BEGIN MATERIAL TO PROCESS

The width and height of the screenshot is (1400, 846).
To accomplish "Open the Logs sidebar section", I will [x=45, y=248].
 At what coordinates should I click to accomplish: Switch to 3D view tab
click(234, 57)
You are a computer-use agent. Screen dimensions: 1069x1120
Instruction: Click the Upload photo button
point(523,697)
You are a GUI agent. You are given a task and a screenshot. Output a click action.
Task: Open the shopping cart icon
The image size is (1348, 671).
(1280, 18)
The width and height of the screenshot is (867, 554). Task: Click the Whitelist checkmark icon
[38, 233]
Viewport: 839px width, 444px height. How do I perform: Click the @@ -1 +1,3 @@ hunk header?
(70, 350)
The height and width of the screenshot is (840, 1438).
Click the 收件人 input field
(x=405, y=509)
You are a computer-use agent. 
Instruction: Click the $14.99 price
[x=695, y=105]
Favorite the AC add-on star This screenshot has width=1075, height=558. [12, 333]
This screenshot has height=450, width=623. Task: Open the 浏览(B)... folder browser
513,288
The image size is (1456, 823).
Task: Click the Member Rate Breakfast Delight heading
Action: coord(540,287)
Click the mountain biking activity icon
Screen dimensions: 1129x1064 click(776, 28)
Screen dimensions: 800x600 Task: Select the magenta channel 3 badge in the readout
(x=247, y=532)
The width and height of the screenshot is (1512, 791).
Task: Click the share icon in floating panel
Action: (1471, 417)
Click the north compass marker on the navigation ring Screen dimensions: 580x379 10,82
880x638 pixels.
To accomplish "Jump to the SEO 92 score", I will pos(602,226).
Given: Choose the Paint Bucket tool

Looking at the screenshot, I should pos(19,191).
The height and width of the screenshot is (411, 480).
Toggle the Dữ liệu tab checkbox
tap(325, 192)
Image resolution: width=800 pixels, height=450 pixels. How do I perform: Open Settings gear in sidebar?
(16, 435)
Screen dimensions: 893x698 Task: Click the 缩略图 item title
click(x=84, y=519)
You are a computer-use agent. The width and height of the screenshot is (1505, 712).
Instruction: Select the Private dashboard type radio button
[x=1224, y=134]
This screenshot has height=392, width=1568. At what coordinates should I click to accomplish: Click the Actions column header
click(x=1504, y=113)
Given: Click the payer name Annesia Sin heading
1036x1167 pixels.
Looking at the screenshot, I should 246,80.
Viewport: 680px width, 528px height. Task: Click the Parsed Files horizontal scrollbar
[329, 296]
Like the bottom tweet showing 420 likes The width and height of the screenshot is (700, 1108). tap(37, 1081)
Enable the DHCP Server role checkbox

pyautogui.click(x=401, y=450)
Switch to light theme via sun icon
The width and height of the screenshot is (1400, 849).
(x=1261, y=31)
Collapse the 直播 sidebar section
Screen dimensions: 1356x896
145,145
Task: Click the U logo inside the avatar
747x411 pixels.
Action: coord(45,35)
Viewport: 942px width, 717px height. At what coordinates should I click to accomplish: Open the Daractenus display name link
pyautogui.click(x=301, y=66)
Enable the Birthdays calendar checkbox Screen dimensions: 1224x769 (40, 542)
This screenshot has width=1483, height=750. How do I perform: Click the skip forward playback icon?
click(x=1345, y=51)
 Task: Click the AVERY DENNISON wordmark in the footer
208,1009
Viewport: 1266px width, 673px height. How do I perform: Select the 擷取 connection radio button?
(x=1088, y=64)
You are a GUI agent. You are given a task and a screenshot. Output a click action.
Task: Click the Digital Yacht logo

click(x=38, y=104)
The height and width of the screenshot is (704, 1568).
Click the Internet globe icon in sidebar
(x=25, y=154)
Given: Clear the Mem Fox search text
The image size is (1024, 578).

END MATERIAL TO PROCESS

(EXERCISE AIM)
Count the lines in the rows above that contain the string "perform", matching case exactly. Give only the number.

(OUTPUT BELOW)
4